*** Provided entries ***

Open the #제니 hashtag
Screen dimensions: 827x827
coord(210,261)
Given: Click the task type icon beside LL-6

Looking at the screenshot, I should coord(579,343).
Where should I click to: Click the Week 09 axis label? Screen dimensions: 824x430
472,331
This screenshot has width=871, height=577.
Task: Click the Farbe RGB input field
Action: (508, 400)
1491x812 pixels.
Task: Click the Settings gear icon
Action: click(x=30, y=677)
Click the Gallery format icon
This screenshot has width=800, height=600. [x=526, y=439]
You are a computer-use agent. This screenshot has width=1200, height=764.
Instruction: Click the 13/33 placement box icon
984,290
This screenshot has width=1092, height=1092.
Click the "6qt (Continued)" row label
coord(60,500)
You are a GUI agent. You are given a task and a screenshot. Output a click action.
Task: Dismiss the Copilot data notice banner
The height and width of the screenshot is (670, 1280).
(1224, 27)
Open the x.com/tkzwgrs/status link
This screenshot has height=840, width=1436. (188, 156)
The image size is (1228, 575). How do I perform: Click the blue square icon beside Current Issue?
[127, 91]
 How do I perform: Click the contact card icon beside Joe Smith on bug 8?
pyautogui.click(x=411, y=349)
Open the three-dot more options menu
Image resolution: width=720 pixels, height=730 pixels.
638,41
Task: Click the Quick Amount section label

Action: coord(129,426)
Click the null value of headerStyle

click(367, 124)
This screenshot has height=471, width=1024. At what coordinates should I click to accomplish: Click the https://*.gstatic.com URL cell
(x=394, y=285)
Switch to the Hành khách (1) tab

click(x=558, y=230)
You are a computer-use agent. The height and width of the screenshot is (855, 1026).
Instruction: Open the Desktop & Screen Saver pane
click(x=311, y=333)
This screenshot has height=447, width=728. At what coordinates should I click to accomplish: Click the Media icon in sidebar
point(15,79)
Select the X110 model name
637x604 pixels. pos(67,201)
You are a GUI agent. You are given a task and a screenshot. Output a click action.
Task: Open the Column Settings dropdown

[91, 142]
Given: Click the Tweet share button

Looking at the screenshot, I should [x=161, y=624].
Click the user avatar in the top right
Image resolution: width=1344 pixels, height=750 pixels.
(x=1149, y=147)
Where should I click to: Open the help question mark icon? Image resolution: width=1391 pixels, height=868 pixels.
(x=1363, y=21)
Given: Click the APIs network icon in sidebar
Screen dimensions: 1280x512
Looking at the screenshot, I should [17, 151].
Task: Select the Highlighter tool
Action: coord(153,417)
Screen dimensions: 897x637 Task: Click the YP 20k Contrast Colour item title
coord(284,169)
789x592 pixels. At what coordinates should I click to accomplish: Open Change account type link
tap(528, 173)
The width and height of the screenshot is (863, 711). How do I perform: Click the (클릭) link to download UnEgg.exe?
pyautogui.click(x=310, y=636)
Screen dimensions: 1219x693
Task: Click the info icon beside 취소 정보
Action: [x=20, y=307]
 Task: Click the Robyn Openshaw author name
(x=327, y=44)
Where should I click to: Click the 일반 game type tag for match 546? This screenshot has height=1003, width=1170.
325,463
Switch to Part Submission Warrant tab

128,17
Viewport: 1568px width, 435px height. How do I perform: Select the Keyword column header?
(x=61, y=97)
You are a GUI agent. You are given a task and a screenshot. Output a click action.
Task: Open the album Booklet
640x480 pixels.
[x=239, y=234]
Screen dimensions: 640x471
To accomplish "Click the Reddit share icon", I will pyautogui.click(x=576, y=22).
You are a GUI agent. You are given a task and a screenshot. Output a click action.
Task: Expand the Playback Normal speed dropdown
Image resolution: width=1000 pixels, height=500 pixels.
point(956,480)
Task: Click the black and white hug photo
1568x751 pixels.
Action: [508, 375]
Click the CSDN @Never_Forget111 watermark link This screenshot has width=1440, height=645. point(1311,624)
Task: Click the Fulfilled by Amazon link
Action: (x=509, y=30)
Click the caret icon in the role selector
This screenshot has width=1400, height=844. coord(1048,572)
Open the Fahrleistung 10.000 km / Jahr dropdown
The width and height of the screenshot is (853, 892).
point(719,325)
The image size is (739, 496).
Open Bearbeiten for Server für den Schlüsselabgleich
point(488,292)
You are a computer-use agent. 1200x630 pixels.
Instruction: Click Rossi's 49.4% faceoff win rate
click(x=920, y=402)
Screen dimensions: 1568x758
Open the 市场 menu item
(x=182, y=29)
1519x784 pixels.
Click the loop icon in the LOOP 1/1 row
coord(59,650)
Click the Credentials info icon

*** End of Provided entries ***

#### Aim of the task
Output the records in full, keeping them exactly as they are.

#### Solution to this exercise
Open the #제니 hashtag
Screen dimensions: 827x827
coord(210,261)
Given: Click the task type icon beside LL-6

Looking at the screenshot, I should coord(579,343).
Where should I click to: Click the Week 09 axis label? Screen dimensions: 824x430
472,331
This screenshot has width=871, height=577.
Task: Click the Farbe RGB input field
Action: (508, 400)
1491x812 pixels.
Task: Click the Settings gear icon
Action: click(x=30, y=677)
Click the Gallery format icon
This screenshot has width=800, height=600. [x=526, y=439]
You are a computer-use agent. This screenshot has width=1200, height=764.
Instruction: Click the 13/33 placement box icon
984,290
This screenshot has width=1092, height=1092.
Click the "6qt (Continued)" row label
coord(60,500)
You are a GUI agent. You are given a task and a screenshot. Output a click action.
Task: Dismiss the Copilot data notice banner
The height and width of the screenshot is (670, 1280).
(1224, 27)
Open the x.com/tkzwgrs/status link
This screenshot has height=840, width=1436. (188, 156)
The image size is (1228, 575). How do I perform: Click the blue square icon beside Current Issue?
[127, 91]
 How do I perform: Click the contact card icon beside Joe Smith on bug 8?
pyautogui.click(x=411, y=349)
Open the three-dot more options menu
Image resolution: width=720 pixels, height=730 pixels.
638,41
Task: Click the Quick Amount section label

Action: coord(129,426)
Click the null value of headerStyle

click(367, 124)
This screenshot has height=471, width=1024. At what coordinates should I click to accomplish: Click the https://*.gstatic.com URL cell
(x=394, y=285)
Switch to the Hành khách (1) tab

click(x=558, y=230)
You are a computer-use agent. The height and width of the screenshot is (855, 1026).
Instruction: Open the Desktop & Screen Saver pane
click(x=311, y=333)
This screenshot has height=447, width=728. At what coordinates should I click to accomplish: Click the Media icon in sidebar
point(15,79)
Select the X110 model name
637x604 pixels. pos(67,201)
You are a GUI agent. You are given a task and a screenshot. Output a click action.
Task: Open the Column Settings dropdown

[91, 142]
Given: Click the Tweet share button

Looking at the screenshot, I should [x=161, y=624].
Click the user avatar in the top right
Image resolution: width=1344 pixels, height=750 pixels.
(x=1149, y=147)
Where should I click to: Open the help question mark icon? Image resolution: width=1391 pixels, height=868 pixels.
(x=1363, y=21)
Given: Click the APIs network icon in sidebar
Screen dimensions: 1280x512
Looking at the screenshot, I should [17, 151].
Task: Select the Highlighter tool
Action: coord(153,417)
Screen dimensions: 897x637 Task: Click the YP 20k Contrast Colour item title
coord(284,169)
789x592 pixels. At what coordinates should I click to accomplish: Open Change account type link
tap(528, 173)
The width and height of the screenshot is (863, 711). How do I perform: Click the (클릭) link to download UnEgg.exe?
pyautogui.click(x=310, y=636)
Screen dimensions: 1219x693
Task: Click the info icon beside 취소 정보
Action: [x=20, y=307]
 Task: Click the Robyn Openshaw author name
(x=327, y=44)
Where should I click to: Click the 일반 game type tag for match 546? This screenshot has height=1003, width=1170.
325,463
Switch to Part Submission Warrant tab

128,17
Viewport: 1568px width, 435px height. How do I perform: Select the Keyword column header?
(x=61, y=97)
You are a GUI agent. You are given a task and a screenshot. Output a click action.
Task: Open the album Booklet
640x480 pixels.
[x=239, y=234]
Screen dimensions: 640x471
To accomplish "Click the Reddit share icon", I will pyautogui.click(x=576, y=22).
You are a GUI agent. You are given a task and a screenshot. Output a click action.
Task: Expand the Playback Normal speed dropdown
Image resolution: width=1000 pixels, height=500 pixels.
point(956,480)
Task: Click the black and white hug photo
1568x751 pixels.
Action: [508, 375]
Click the CSDN @Never_Forget111 watermark link This screenshot has width=1440, height=645. point(1311,624)
Task: Click the Fulfilled by Amazon link
Action: (x=509, y=30)
Click the caret icon in the role selector
This screenshot has width=1400, height=844. coord(1048,572)
Open the Fahrleistung 10.000 km / Jahr dropdown
The width and height of the screenshot is (853, 892).
point(719,325)
The image size is (739, 496).
Open Bearbeiten for Server für den Schlüsselabgleich
point(488,292)
You are a computer-use agent. 1200x630 pixels.
Instruction: Click Rossi's 49.4% faceoff win rate
click(x=920, y=402)
Screen dimensions: 1568x758
Open the 市场 menu item
(x=182, y=29)
1519x784 pixels.
Click the loop icon in the LOOP 1/1 row
coord(59,650)
Click the Credentials info icon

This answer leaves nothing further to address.